Glass, Heat-Resistant

Glass, Heat-Resistant

During the twentieth century, heat-resistant borosilicate glass replaced more fragile flint or soda-lime glass. Although German optician Carl Zeiss (1816-1888) began experiments with heat-resistant glass for use in microscopes by adding boric acid to silicon, the stronger material evolved from the Corning Glass Works' invention of oven-proof Nonex and Pyrex in 1915, and Vycor, an essential material in stove heating elements. Later varieties include Pyroceram, Kimax, and Corning Ware, a multipurpose ceramic material used to make freezer-to-table dishes for freezing, cooking, baking, microwaving, and serving as well as for laboratory equipment.

Since the 1870s, the Corning Glass Works has developed and improved other heat-resistant glass products with practical applications, particularly globes for incandescent lighting, weatherproof lenses for railroad signal lanterns, and colorants for lens glass.

Developed by Eugene G. Sullivan and William C. Taylor for Corning Glass Works in 1915, Corning Ware evolved from an experiment by the wife of Jesse T. Littleton, Corning's chief physicist. When she baked puddings, Mrs. Littleton substituted the bottom portion of a battery jar for breakable casseroles. From her success came Pyrex or nonexpanding glass, made from borax, alumina, sodium, and soda and fired at over 2,500°F (1,371°C). The low thermal quality reduced the danger of breakage; its reduced sodium content lessened the chance of chemical interaction.

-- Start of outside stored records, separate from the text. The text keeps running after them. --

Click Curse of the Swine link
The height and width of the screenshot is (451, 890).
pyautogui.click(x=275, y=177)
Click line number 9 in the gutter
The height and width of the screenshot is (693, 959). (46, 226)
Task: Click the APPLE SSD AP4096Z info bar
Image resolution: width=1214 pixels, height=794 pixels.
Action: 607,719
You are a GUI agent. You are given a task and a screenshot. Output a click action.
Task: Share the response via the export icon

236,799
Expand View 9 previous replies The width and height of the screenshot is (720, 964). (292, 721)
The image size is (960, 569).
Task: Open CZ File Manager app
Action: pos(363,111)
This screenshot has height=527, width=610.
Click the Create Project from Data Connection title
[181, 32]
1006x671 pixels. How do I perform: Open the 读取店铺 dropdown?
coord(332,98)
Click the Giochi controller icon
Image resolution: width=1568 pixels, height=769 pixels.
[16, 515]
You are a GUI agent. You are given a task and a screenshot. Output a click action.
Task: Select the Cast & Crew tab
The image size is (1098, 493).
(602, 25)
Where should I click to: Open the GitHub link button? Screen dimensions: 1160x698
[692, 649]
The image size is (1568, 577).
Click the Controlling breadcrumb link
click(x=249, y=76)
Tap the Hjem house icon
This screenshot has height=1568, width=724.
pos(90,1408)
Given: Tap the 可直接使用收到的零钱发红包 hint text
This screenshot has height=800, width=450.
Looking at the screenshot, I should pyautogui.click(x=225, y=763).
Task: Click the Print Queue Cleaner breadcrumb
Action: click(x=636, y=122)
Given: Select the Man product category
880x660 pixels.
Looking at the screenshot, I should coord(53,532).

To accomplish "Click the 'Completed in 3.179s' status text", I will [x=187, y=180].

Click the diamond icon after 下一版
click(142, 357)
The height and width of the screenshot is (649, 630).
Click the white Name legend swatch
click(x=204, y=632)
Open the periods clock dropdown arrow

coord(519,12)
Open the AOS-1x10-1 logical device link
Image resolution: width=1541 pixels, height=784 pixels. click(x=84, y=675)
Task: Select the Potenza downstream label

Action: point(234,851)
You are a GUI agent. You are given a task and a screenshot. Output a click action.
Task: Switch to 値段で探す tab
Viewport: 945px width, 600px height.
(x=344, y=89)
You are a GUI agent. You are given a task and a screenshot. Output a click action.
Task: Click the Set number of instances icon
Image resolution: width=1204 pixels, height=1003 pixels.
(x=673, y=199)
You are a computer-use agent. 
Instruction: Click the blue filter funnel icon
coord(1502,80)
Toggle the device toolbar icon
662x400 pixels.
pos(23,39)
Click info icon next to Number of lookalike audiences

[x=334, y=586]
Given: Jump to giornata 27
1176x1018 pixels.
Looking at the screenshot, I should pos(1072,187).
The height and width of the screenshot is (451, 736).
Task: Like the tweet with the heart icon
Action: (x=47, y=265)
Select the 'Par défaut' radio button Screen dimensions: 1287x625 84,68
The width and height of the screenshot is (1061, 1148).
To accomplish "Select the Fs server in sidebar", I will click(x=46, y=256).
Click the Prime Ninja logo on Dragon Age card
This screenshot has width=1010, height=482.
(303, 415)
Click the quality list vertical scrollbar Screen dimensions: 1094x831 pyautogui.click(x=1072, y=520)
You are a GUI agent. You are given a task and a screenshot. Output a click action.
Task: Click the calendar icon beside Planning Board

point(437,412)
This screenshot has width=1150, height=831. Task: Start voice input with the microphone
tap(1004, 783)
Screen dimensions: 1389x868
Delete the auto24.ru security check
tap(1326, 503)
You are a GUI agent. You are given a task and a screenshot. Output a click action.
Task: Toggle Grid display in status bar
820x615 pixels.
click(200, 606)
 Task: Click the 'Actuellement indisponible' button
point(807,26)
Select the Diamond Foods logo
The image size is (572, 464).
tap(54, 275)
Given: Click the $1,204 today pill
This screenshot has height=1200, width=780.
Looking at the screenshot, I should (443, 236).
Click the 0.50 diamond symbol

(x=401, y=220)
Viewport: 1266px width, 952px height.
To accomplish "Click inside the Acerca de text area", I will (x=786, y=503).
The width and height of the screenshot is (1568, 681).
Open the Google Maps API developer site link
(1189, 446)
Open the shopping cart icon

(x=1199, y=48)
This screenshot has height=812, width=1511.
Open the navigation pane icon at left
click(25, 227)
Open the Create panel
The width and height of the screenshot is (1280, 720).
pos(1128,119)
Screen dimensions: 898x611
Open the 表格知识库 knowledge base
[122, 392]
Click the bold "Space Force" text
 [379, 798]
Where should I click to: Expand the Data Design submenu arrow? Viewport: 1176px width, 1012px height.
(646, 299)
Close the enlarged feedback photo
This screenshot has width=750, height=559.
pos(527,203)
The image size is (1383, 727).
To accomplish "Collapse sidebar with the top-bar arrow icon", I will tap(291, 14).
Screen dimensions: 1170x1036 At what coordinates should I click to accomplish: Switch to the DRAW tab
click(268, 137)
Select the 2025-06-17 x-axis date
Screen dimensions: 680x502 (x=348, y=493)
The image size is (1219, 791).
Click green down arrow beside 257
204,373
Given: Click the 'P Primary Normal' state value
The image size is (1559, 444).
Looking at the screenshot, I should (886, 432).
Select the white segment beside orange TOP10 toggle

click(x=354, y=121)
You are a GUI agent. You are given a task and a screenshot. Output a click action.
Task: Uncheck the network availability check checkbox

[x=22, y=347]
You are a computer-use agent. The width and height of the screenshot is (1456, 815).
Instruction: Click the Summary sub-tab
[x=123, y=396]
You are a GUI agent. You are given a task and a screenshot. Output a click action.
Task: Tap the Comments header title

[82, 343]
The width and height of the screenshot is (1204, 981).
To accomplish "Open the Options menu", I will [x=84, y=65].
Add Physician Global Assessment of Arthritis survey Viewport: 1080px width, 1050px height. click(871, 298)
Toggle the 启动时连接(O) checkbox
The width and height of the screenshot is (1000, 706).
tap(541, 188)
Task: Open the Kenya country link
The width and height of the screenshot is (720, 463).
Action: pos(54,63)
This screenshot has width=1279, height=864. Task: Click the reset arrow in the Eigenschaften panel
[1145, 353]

A second application of glass technology improved the usability of Pyrex glass for baking dishes that absorb heat rather than reflecting it, as do metal pans. Also, the creation of glass pie plates, cake pans, casseroles, and custard dishes decreased the carryover of flavors, which occurs in metal pans. The perfection of Pyrex led to a successful marketing of glass bakeware. Slightly higher in price because of the cost of high temperature fuels during manufacture, Pyrex holds its own in the market because it resists breakage where earlier types of tempered glass shatter. By 1919, over 4.5 million pieces of the ovenproof bakeware were in use. The surge of interest in heat-proof glassware proved propitious for industry during World War I, when hostilities halted the supply of laboratory beakers, funnels, tubing, culture dishes, thermometers, and flasks from Germany.

Scientific applications for Pyrex include stronger lenses for reflector telescopes, as blanks for mirrors, and as components in construction projects, such as hulls for small boats, thermal insulation, acoustical soundproofing, and fireproof fabrics. Pyrex is also an integral part of headlight lenses for automobiles and in pipelines that carry corrosive materials such as lye. Pyrex fibers, because of their resilience and nonabsorbancy, are clean and shatterproof and can be substituted for asbestos, which is harmful to the lungs of workers. Pyrex fibers are used primarily in construction, particularly as lining for ductwork and kitchen appliances, construction of naval vessels, rockets, launch pad insulation, gas turbine silencers and mufflers, high temperature gaskets and seals, solar panels, expansion joints, high temperature filtration, coverings for furnaces and steam generators, and ports for space vehicles. They are also valuable for decorative and safety purposes, as in soundproof, noncombustible ceiling panels.

The evolution of glass as a heat-resistant material has resulted in additional products. In 1957, Donald Stookey of Corning Glass Works discovered that the addition of certain nucleating agents to Fotoform glass (used in electronic components and fluidic control devices) produced glass objects that could be transformed into fine-grained ceramics by heat treatment. This new Pyroceram composition became the basis of Corning Ware, first marketed in 1958. Pyroceram is used in bakeware, hot plates, and stove tops. The thermal endurance and stability of this and other glass-ceramics, such as Schott Glaswerkes' Robax, have made them ideal for missile nose cones and astronomical telescope mirror substrates. Transparent glass-ceramics were first introduced in the 1970s.

For comparison, a purely crystalline silicate (which is not vitreous and therefore not a glass) known as cristobalite is made at over 3,000°F (1,649°C). The raw material is turned into vapor, then condensed. Its purity makes it the most heat-resistant of all types of silicates, although a major drawback in its production is its limited malleability. Because containers for this process must be made of tungsten or graphite, the cost of crystobalite objects, such as arc tubes for lamps, crucibles for melting semiconductors, covers for solar cells, envelopes for mercury vapor lamps, optical parts, and telescope mirror, is much higher than for Pyrex.